In [1]:
%matplotlib inline

import os
import numpy as np
from deepsign.rp.index import TrieSignIndex as Index
from deepsign.io.datasets.wordsim import WordSim353Reader
import matplotlib.pyplot as plt

from scipy.stats import spearmanr


from sklearn.decomposition import PCA
from deepsign.utils.measure import cosine


# model dir
home = os.getenv("HOME")
data_dir = home + "/data/datasets/"
result_dir = home + "/data/results/"
model_dir = result_dir + ""
model_file = model_dir + "model_bnc"
embeddings_file = model_dir + "embeddings.npy"
index_file = model_dir + "index.hdf5"

In [2]:
# load index
index = Index.load(index_file)

In [3]:
# load embeddings
embeddings = np.load(embeddings_file)

def get_vector(word):
    word_ri = index.get_ri(word).to_vector()
    return np.matmul(word_ri, embeddings)

# WordSim353 Correlation

In [4]:
# load toefl
print_questions = False
sim_file = data_dir + "wordsim/sim.csv"
rel_file = data_dir + "wordsim/rel.csv"

wordsim = WordSim353Reader(sim_file,rel_file)

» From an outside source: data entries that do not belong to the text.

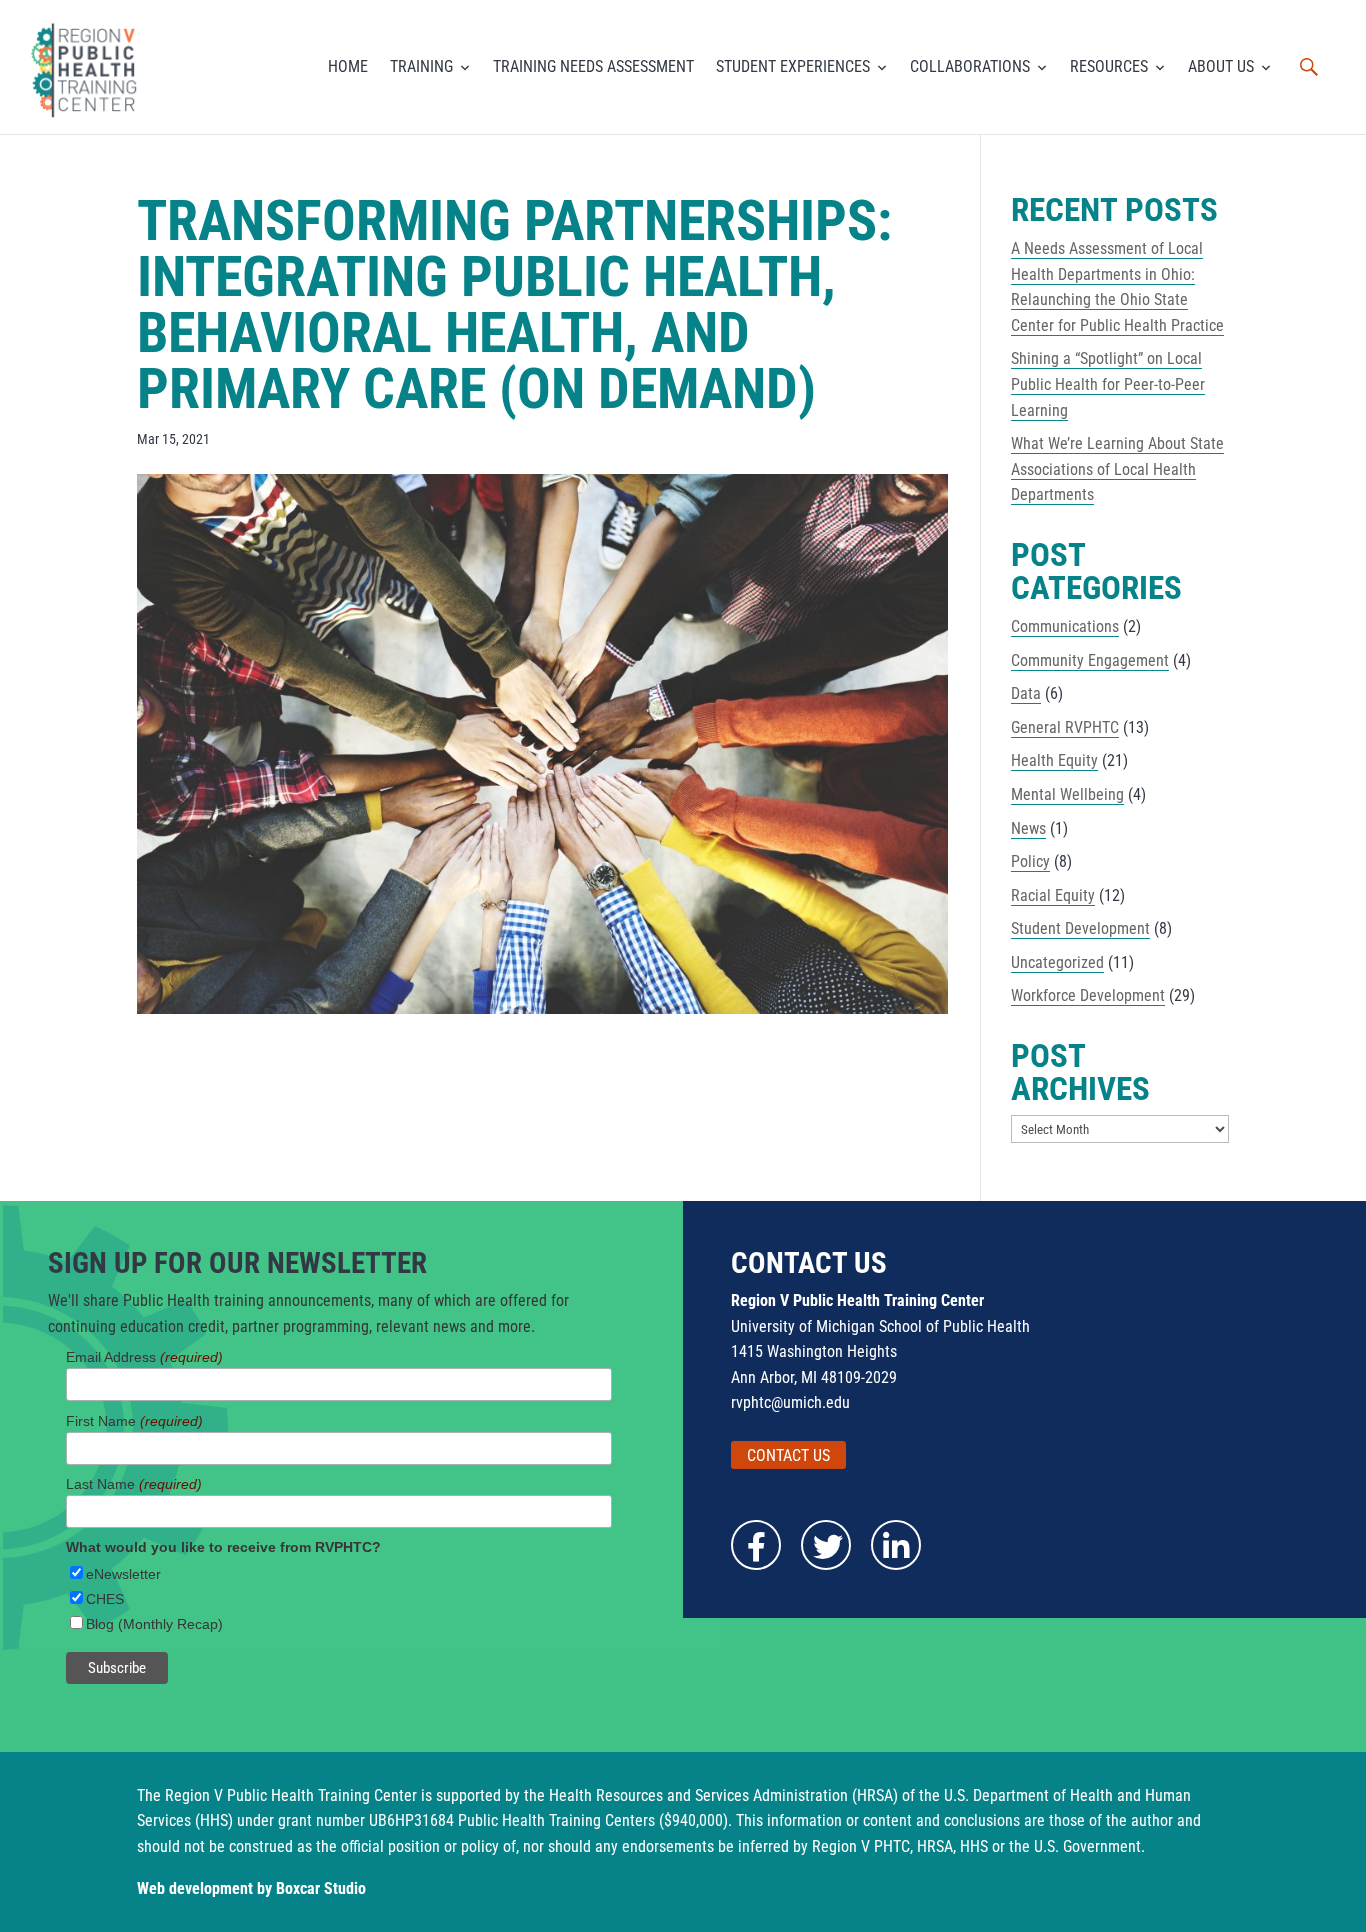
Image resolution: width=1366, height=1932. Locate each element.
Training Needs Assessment (593, 66)
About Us (1221, 66)
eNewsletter (123, 1574)
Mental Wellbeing (1067, 794)
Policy (1030, 861)
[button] (1309, 67)
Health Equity (1054, 760)
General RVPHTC (1065, 727)
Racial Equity (1053, 895)
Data (1026, 693)
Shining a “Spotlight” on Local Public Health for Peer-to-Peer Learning (1108, 384)
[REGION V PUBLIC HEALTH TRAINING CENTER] (87, 67)
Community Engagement (1090, 660)
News (1028, 828)
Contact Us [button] (788, 1455)
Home (348, 66)
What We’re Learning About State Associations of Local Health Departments (1117, 469)
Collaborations (970, 66)
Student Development (1080, 928)
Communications (1065, 626)
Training (421, 66)
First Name (134, 1421)
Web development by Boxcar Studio (251, 1888)
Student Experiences (793, 66)
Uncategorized (1057, 962)
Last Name (134, 1484)
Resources (1109, 66)
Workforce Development (1088, 995)
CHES (105, 1599)
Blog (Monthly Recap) (154, 1624)
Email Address (144, 1357)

#queen = get_vector("queen")
#majesty = get_vector("majesty")
#print(cosine(queen,majesty))
#r = spearmanr([1,2,3,4,5],[1,2,3,4,5])
#print(r)

rel_in_corpus = [(w1,w2,score) for (w1,w2,score) in wordsim.rel if index.contains(w1) and index.contains(w2)]
model_scores = [cosine(get_vector(w1),get_vector(w2)) for (w1,w2,_) in rel_in_corpus]
gold_scores = [score for (_,_,score) in rel_in_corpus]
rel_correlation = spearmanr(model_scores,gold_scores)
print("rel correlation: ",rel_correlation)

sim_in_corpus = [(w1,w2,score) for (w1,w2,score) in wordsim.sim if index.contains(w1) and index.contains(w2)]
model_scores = [cosine(get_vector(w1),get_vector(w2)) for (w1,w2,_) in sim_in_corpus]
gold_scores = [score for (_,_,score) in sim_in_corpus]
sim_correlation = spearmanr(model_scores,gold_scores)
print("sim correlation: ",sim_correlation)

rel correlation:  SpearmanrResult(correlation=0.013858755210829469, pvalue=0.82671418969391386)


sim correlation:  SpearmanrResult(correlation=0.13009108040907949, pvalue=0.064322770247891875)